To do
List each line of the items below that contains the string "width", copying every such line in full.

Supplied material
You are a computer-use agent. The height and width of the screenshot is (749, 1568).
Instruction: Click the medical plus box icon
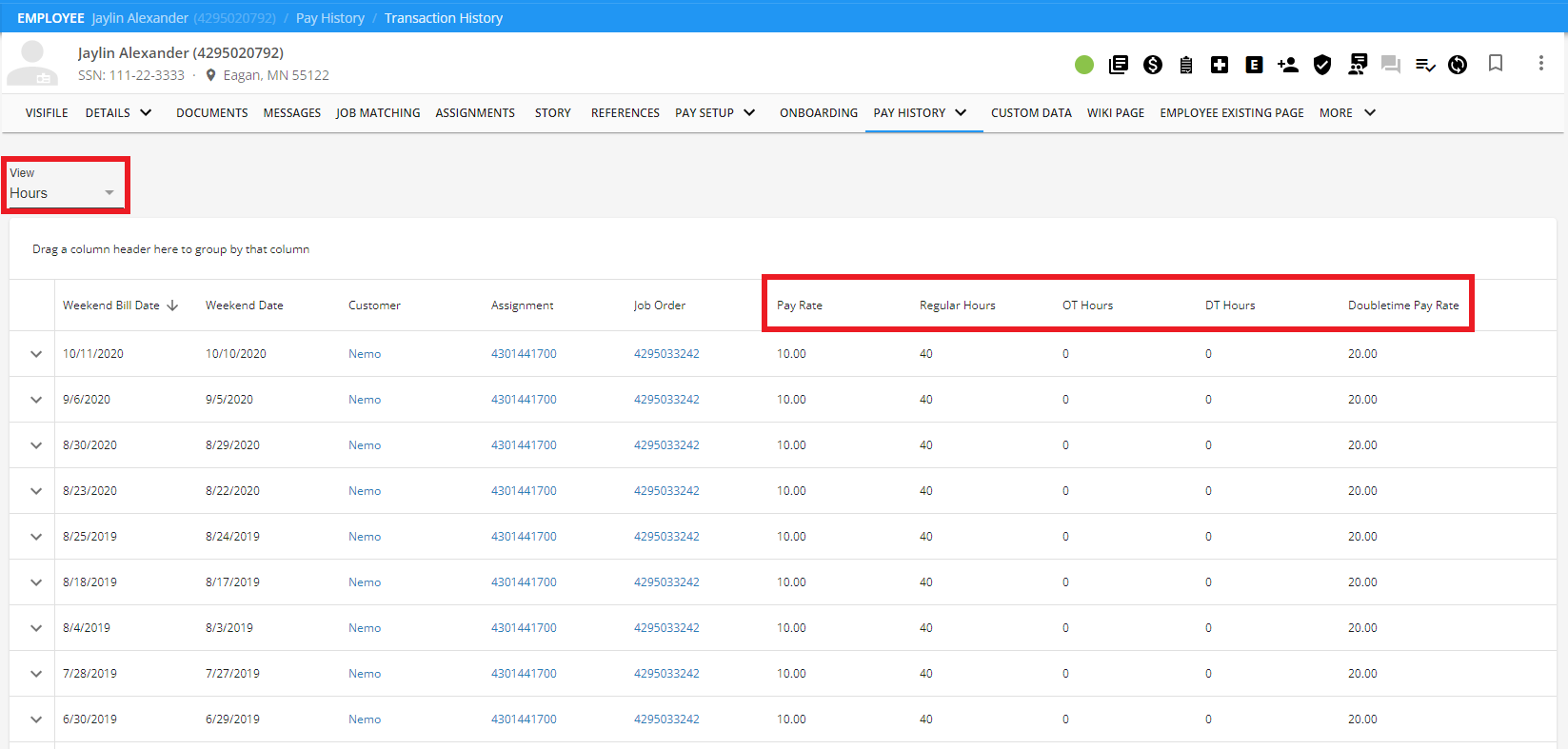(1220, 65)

--

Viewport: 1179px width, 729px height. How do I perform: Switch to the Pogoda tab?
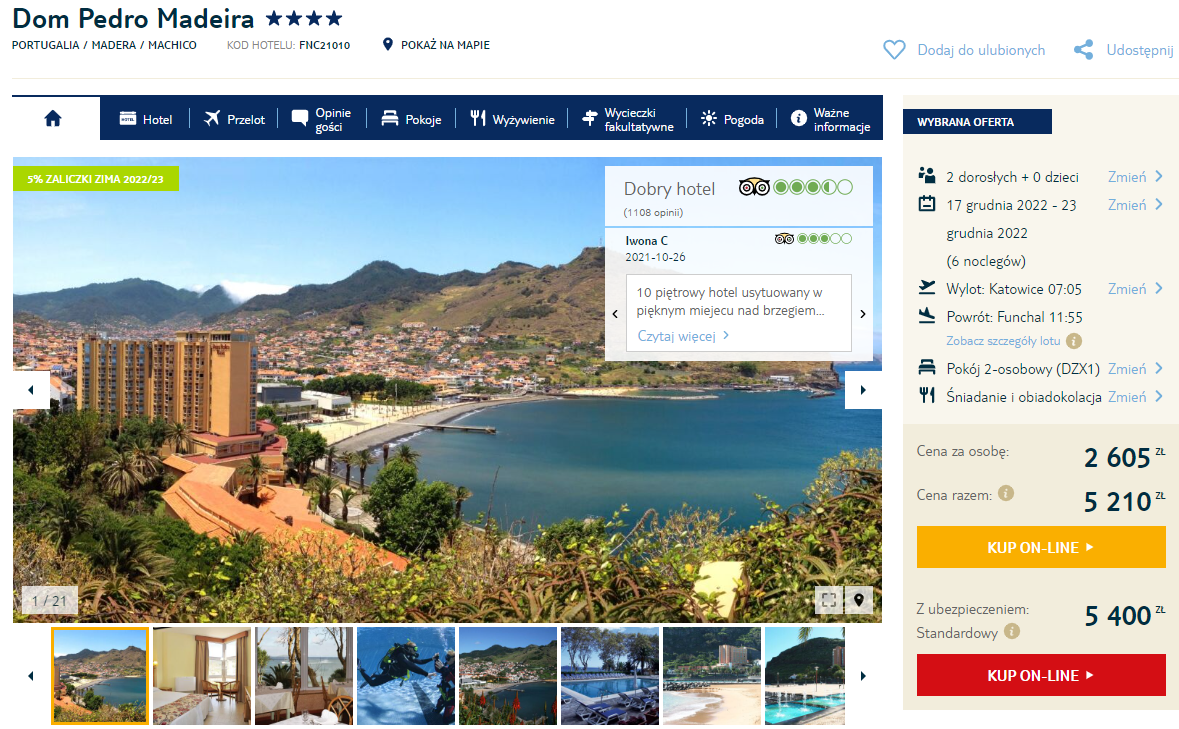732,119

In response
You are a computer-use agent. The height and width of the screenshot is (749, 1568).
Viewport: 1179px width, 729px height. How do I perform: Switch to the Pogoda tab?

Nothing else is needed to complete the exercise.